Task list:
1 – Write out the passage on IFR flight planning word for word, from "Flight planning: KMSP" to "the published airways.".
2 – Extend the forum post on planning an IFR flight from KMSP to Y23, picking up right after its final sentence.

Source passage:
* * *

Let me take a pass at a few of your questions. Jump in here Jerry (or one of our other real world IFR pilots) if I am saying something wrong here.

Flight planning: KMSP to Y23 is a very short range "taxi" flight. The victor (low altitude) airways are unsuitable because they tend to run crosswise to the direct flight path and because you will end up flying more miles to get on the airway than they are worth. Nonetheless, if you want to file an IFR flight plan, then KMSP EAU Y23 is a good choice. It gives you a VOR close to your destination to which you can fly directly and from which you can join the approach you choose. Make sure to use the appropriate sectional chart (www.skyvector.com) to familiarize yourself with the terrain and to be sure you are maintaining an altutude well above the terrain for the instrument portions of your flight. You cannot get this information from the low altitude enroute charts if you are not flying on the published airways.

* * *

Material provided:
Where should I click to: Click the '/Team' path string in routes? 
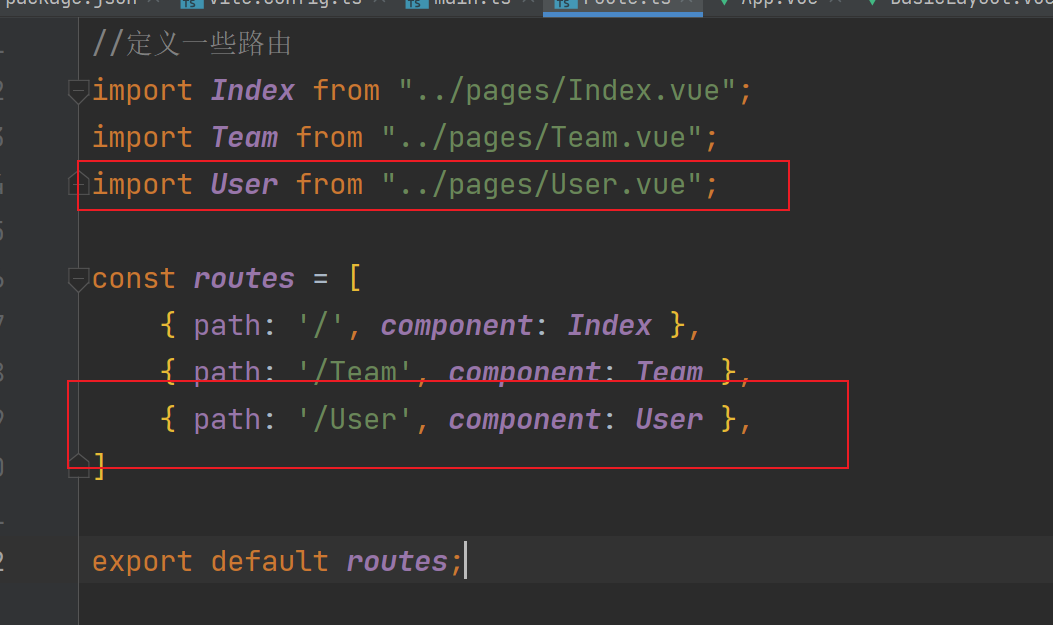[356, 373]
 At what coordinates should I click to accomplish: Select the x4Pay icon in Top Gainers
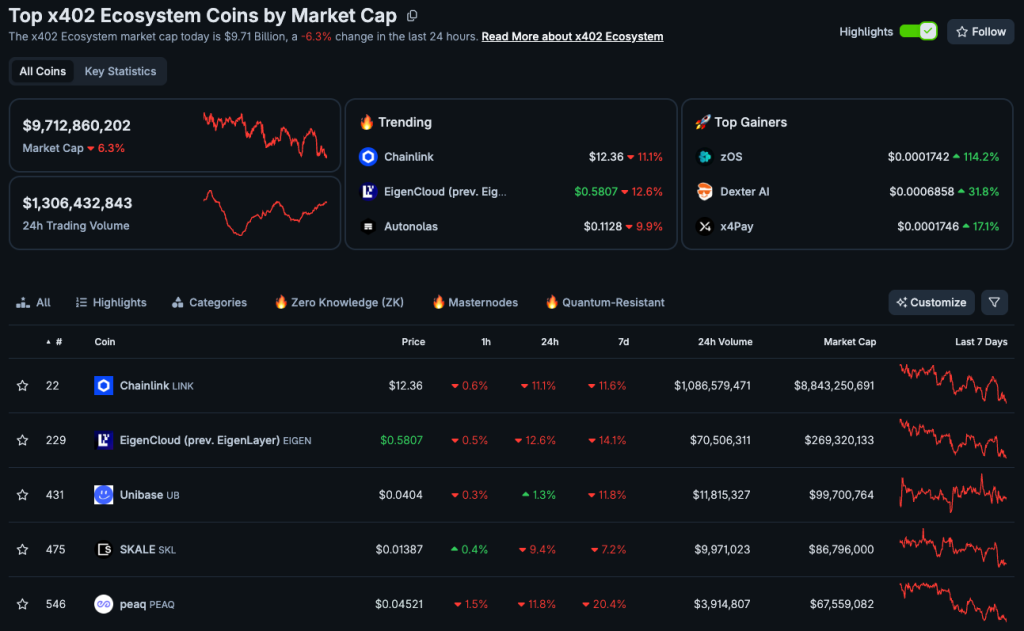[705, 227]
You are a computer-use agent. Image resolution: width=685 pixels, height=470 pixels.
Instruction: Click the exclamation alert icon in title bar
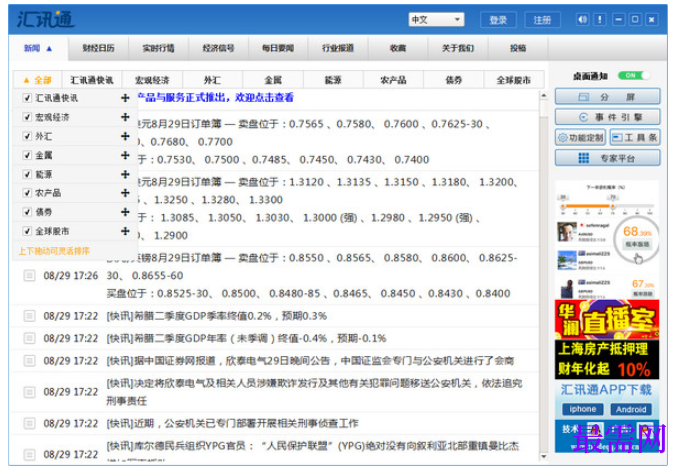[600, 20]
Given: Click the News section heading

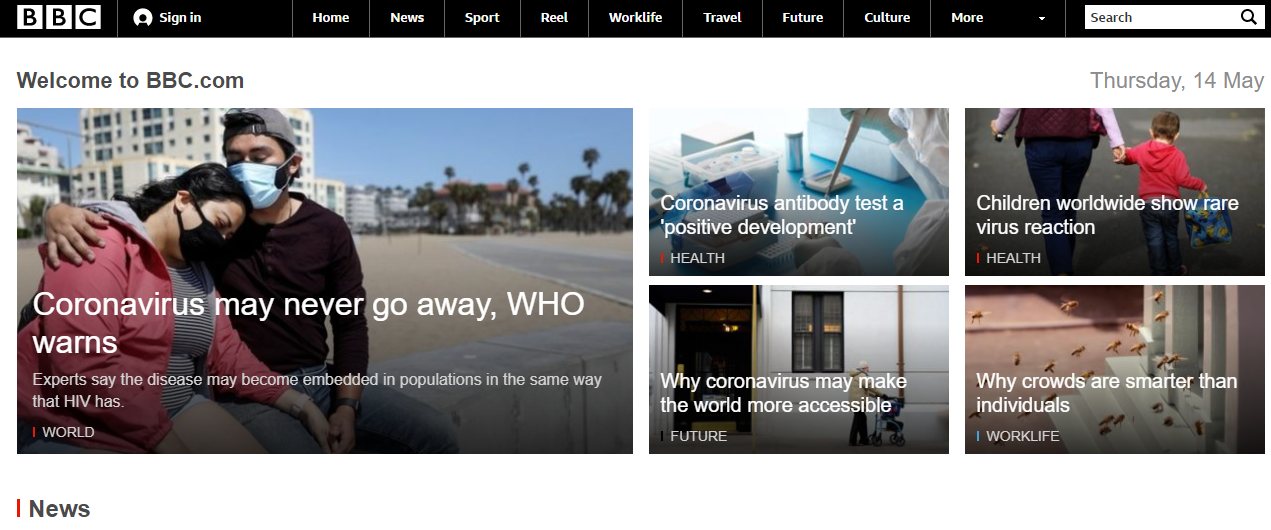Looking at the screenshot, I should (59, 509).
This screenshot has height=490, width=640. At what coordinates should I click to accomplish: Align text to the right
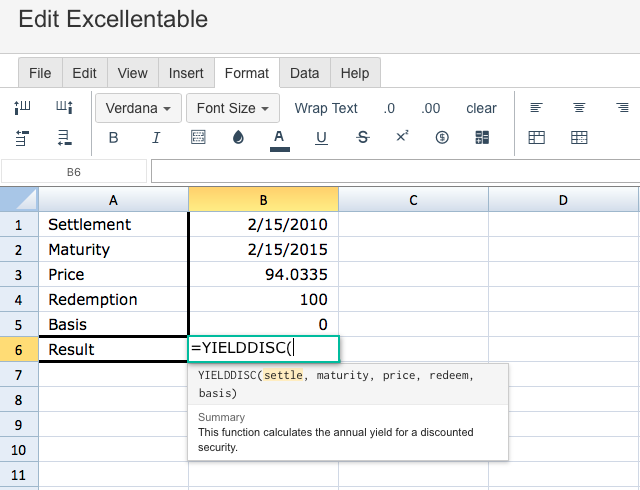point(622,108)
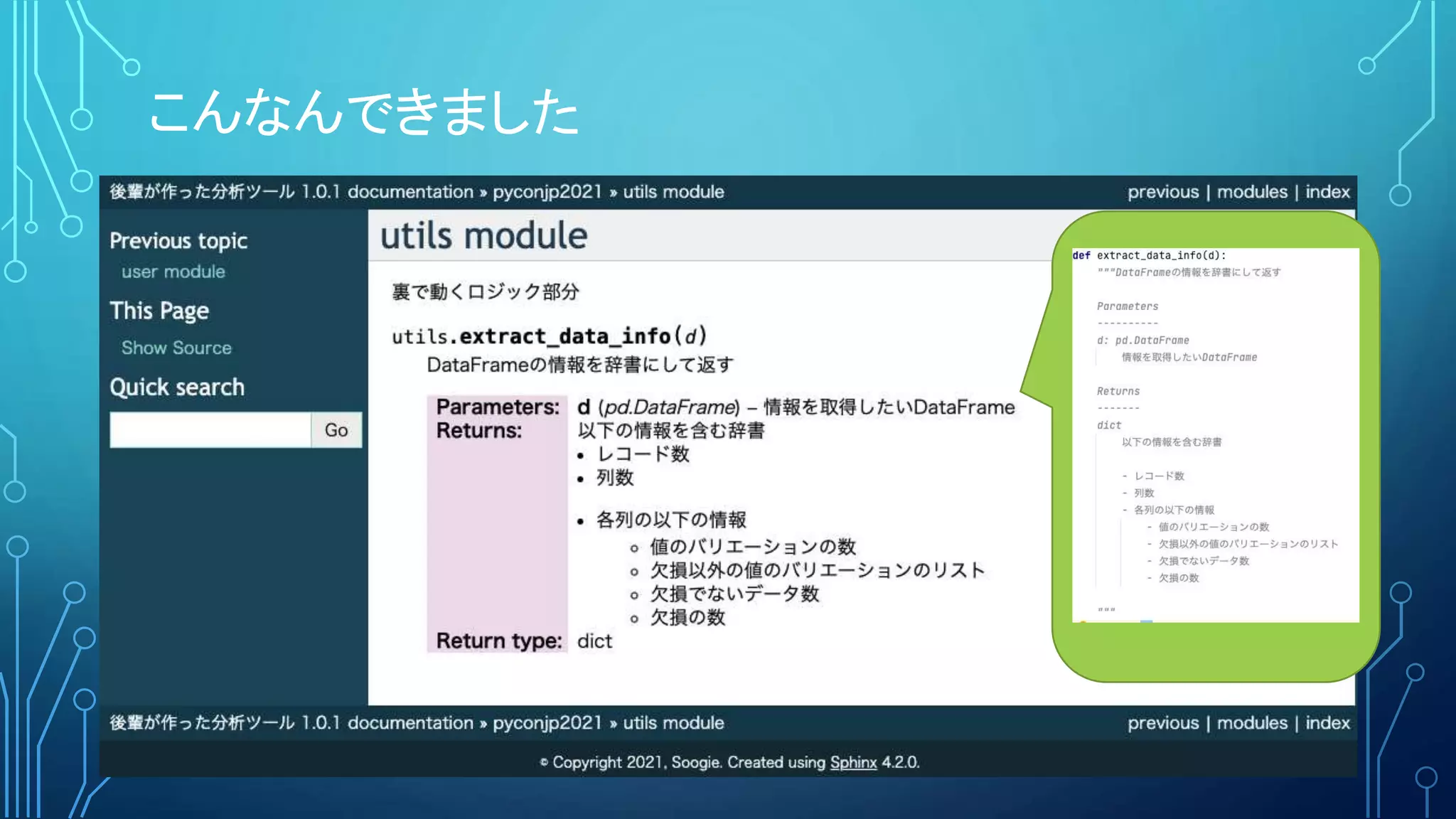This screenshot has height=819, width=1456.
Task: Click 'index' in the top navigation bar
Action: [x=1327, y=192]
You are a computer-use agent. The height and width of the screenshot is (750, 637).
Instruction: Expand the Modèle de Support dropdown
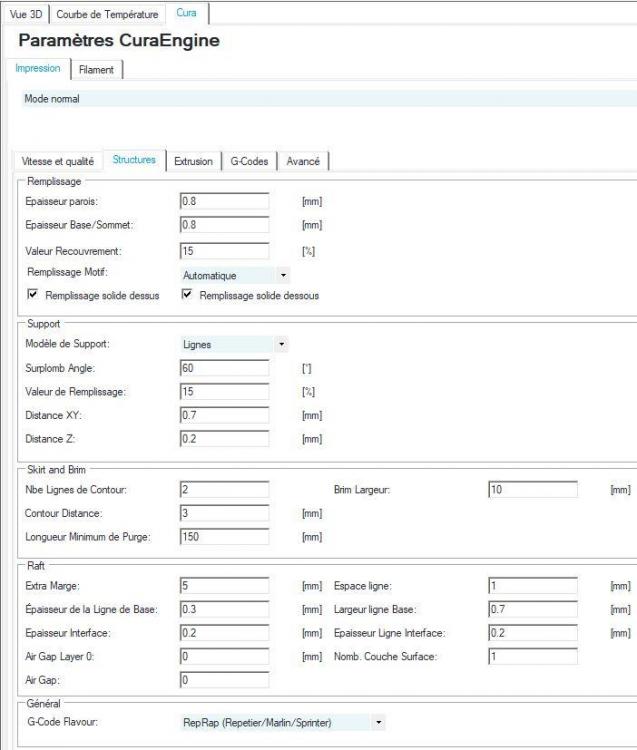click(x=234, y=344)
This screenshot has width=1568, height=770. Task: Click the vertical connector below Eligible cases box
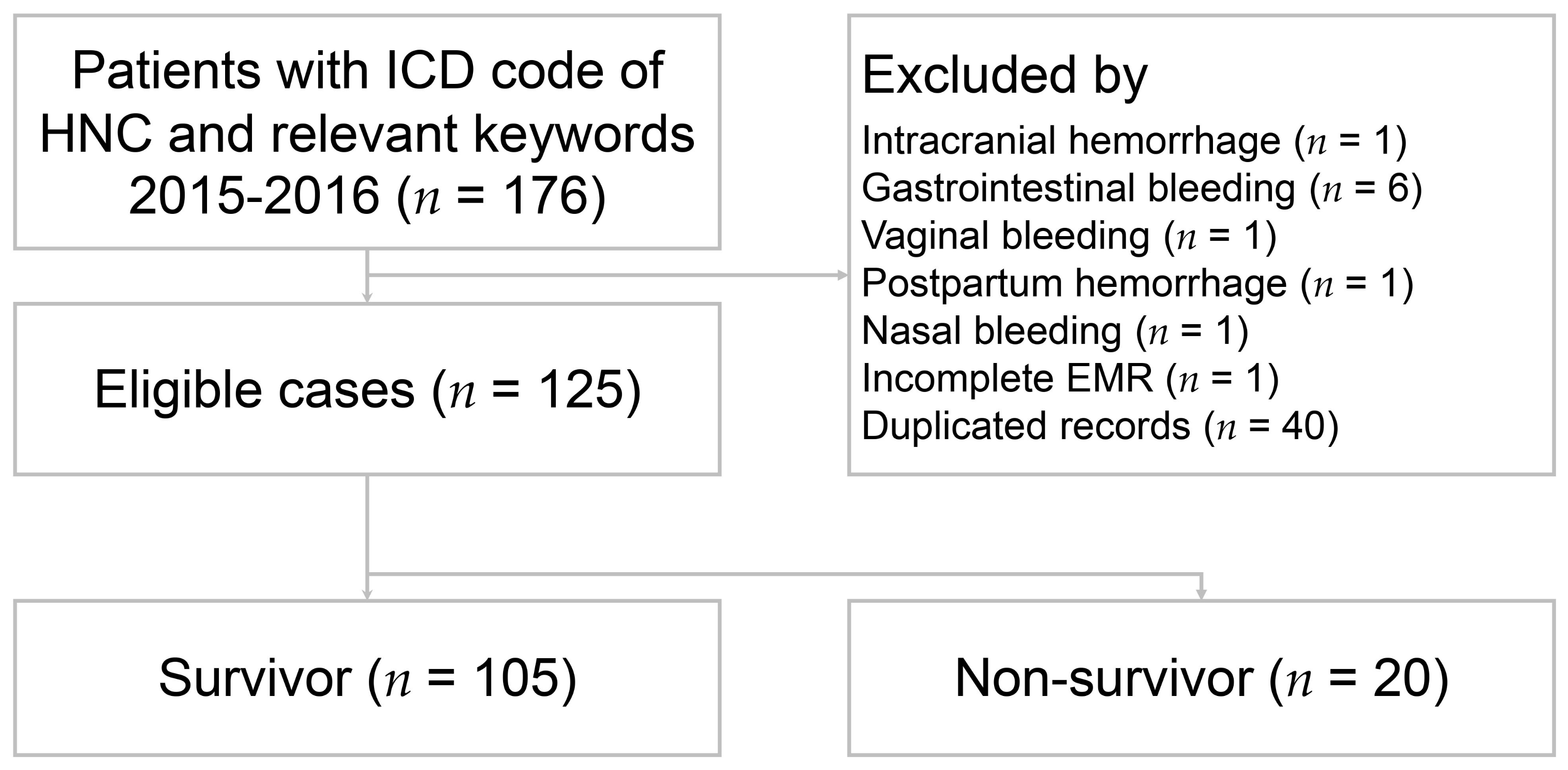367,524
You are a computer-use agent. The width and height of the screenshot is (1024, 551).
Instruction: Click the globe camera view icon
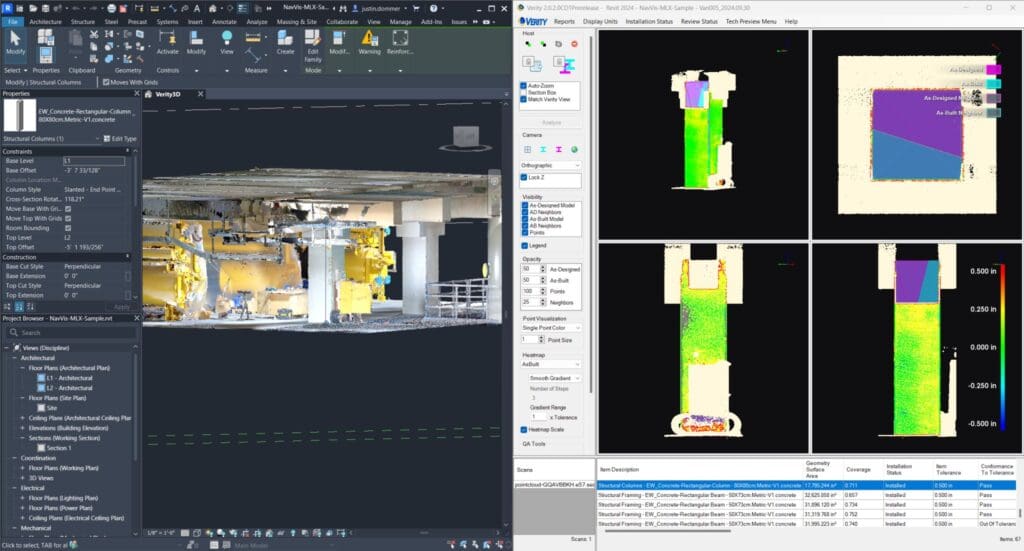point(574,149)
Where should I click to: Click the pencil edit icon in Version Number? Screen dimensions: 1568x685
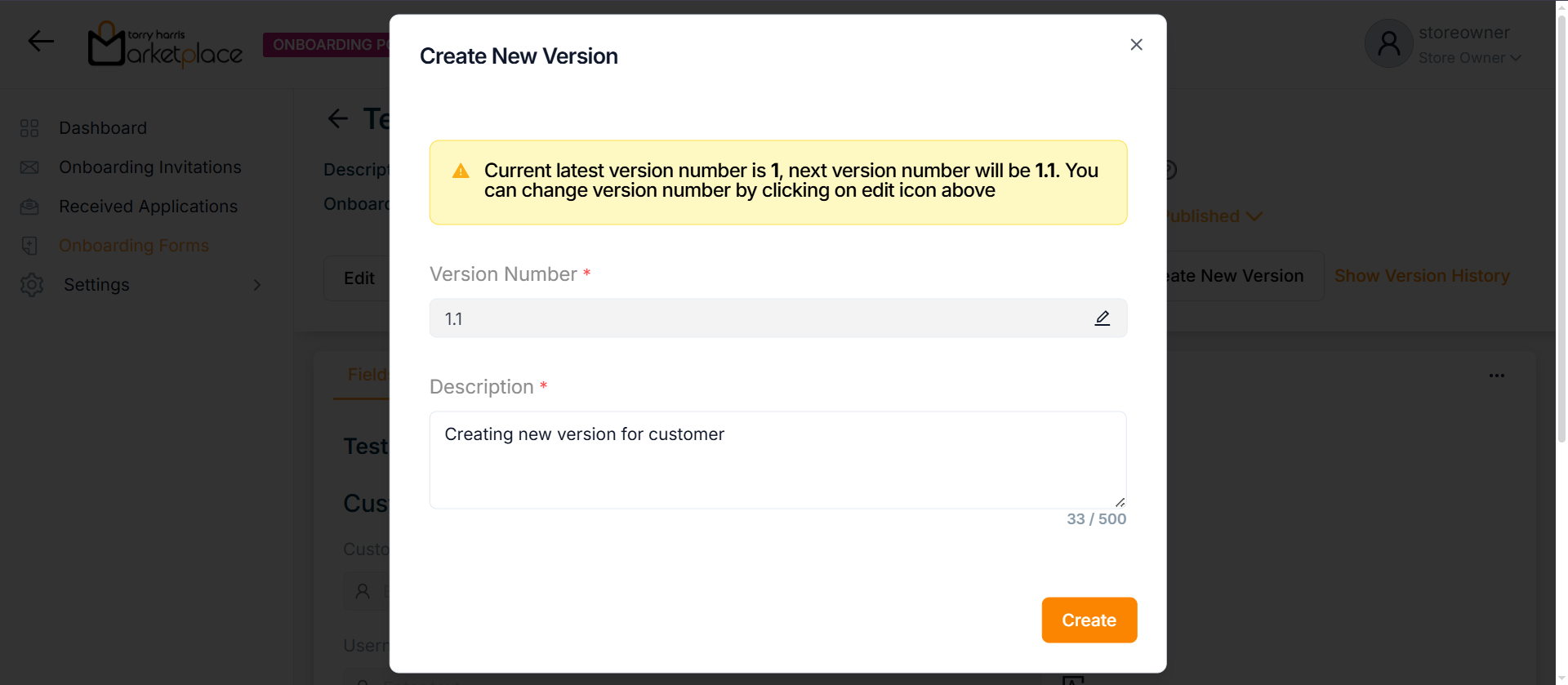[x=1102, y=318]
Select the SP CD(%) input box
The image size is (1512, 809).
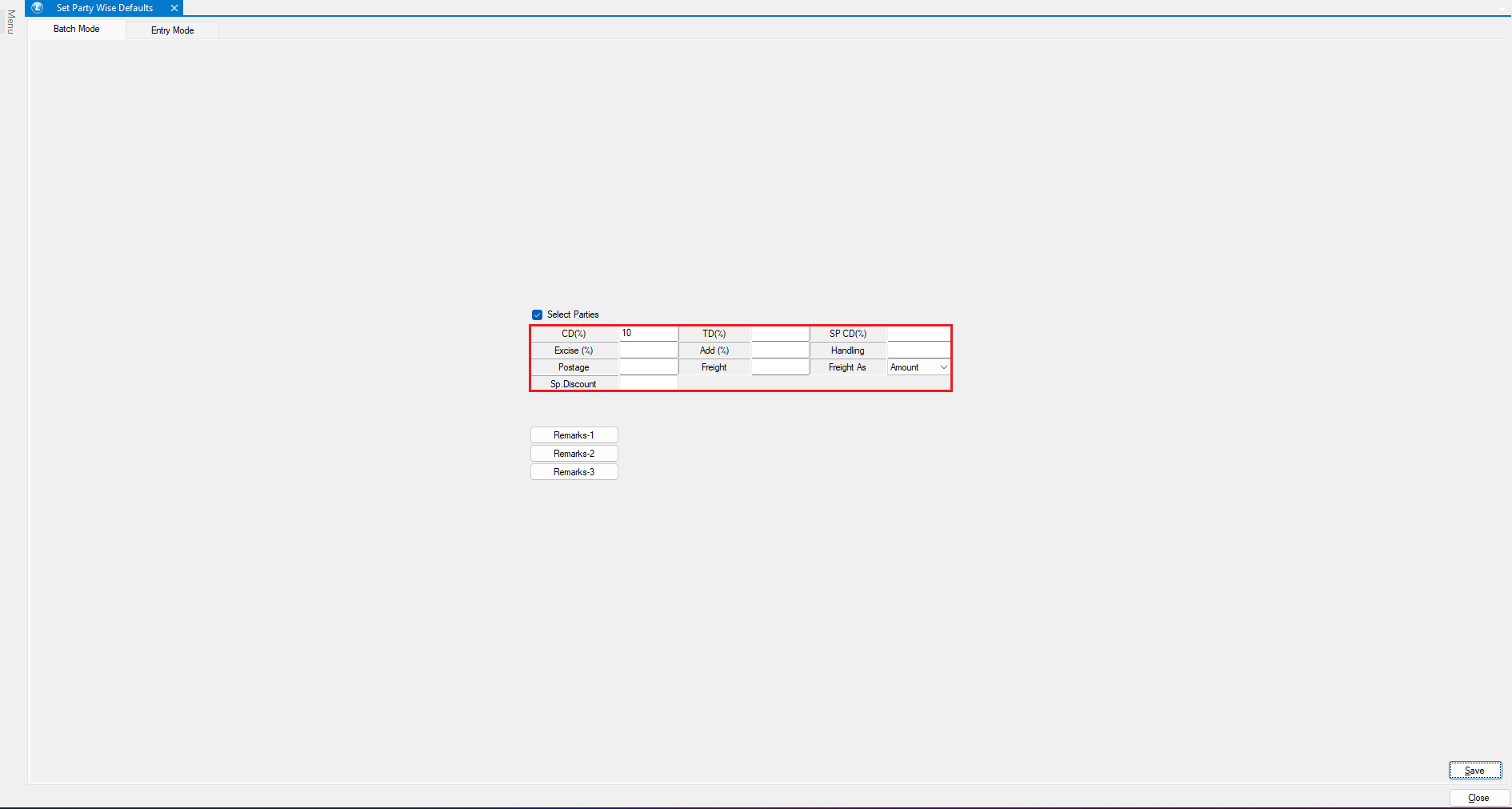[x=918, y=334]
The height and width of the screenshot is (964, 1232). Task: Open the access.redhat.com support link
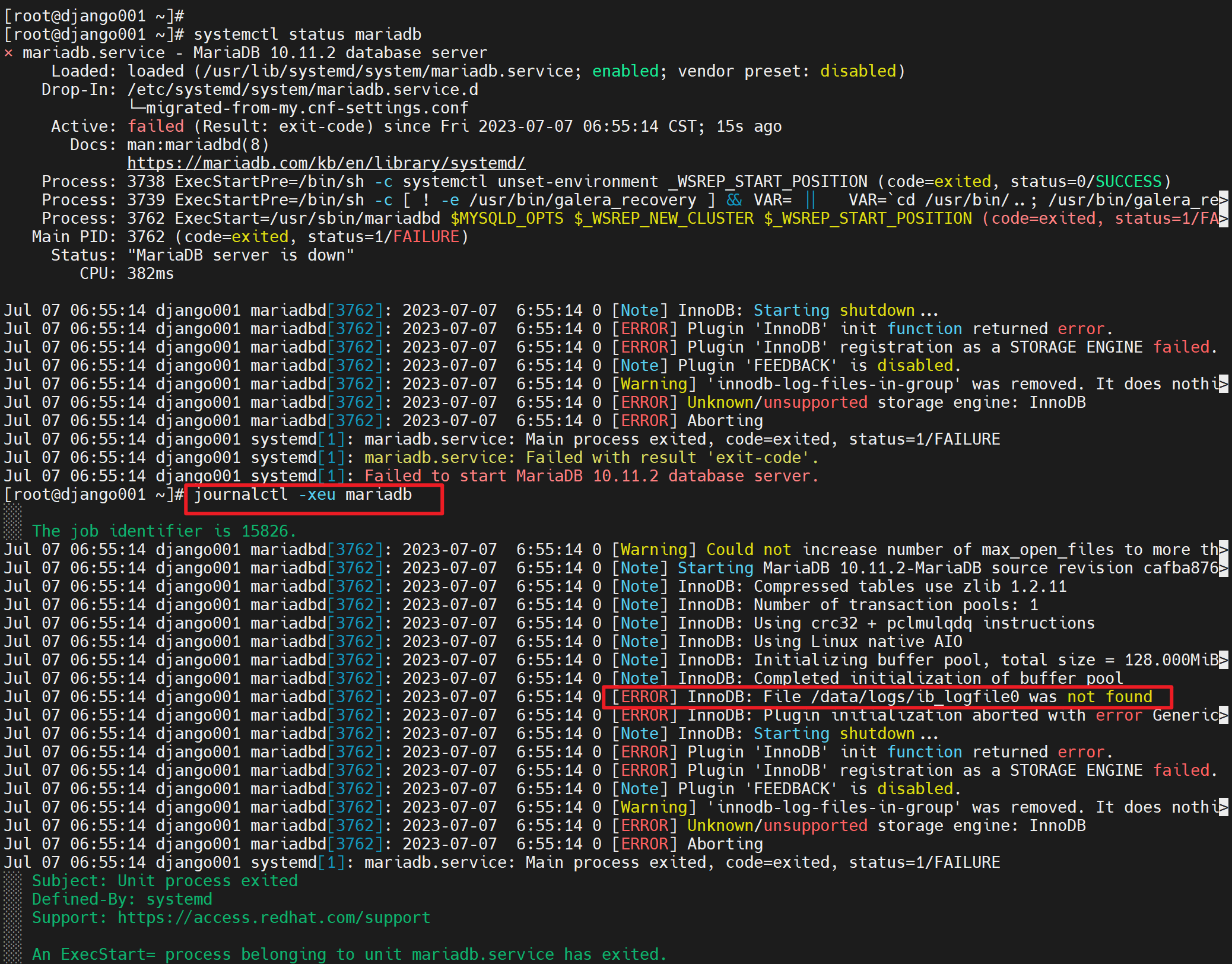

* * *

Answers below:
1 –
Flight planning: KMSP to Y23 is a very short range "taxi" flight. The victor (low altitude) airways are unsuitable because they tend to run crosswise to the direct flight path and because you will end up flying more miles to get on the airway than they are worth. Nonetheless, if you want to file an IFR flight plan, then KMSP EAU Y23 is a good choice. It gives you a VOR close to your destination to which you can fly directly and from which you can join the approach you choose. Make sure to use the appropriate sectional chart (www.skyvector.com) to familiarize yourself with the terrain and to be sure you are maintaining an altutude well above the terrain for the instrument portions of your flight. You cannot get this information from the low altitude enroute charts if you are not flying on the published airways.

2 –
Approach. The first question is which way is the wind blowing and what is the wind speed. If the wind velocity is fairly high, this will select your runway for you. Given that your aircraft is not GPS equipped or RNAV capable, the VOR?DME approach is your only published option for an IFR approach to Y23. You can navigate to RPD from EAU and join the VOR/DME-A approach at that point. You are not required to enter the one minute holding pattern, but you may want to do that to descend to 3200'. The VOR/DME-A approach is clearly most suitable for approach to Rwy 17, but it can be used to circle and land on Rwy 35 if the ceiling is adequate for you to break out and make a circling approach under the ceiling. Note that the minimums for a circling approach are 1680' and 1 mile visibility. this means the ceiling must be at least 622' AGL. If the ceiling is high enough, you can simply navigate from EAU on the appropriate radial and make a "visual" approach to Rwy 35. You should be clear which approach you plan to make before leaving KMSP (it's a short flight).

I recommend a commercial flight planning program like FSCommander as an improvement over the flight planning software built into FSX, although that is adequate for most purposes.

Hope this helps.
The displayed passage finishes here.